Please set down every entry from the listing below, word for word.
──────── Stored data
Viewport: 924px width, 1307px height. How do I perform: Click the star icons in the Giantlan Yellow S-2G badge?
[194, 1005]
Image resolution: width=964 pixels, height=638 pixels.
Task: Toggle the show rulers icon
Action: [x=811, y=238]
────────────────
Result of the exercise —
Viewport: 924px width, 1307px height. How do I perform: Click the star icons in the Giantlan Yellow S-2G badge?
[194, 1005]
Image resolution: width=964 pixels, height=638 pixels.
Task: Toggle the show rulers icon
Action: [x=811, y=238]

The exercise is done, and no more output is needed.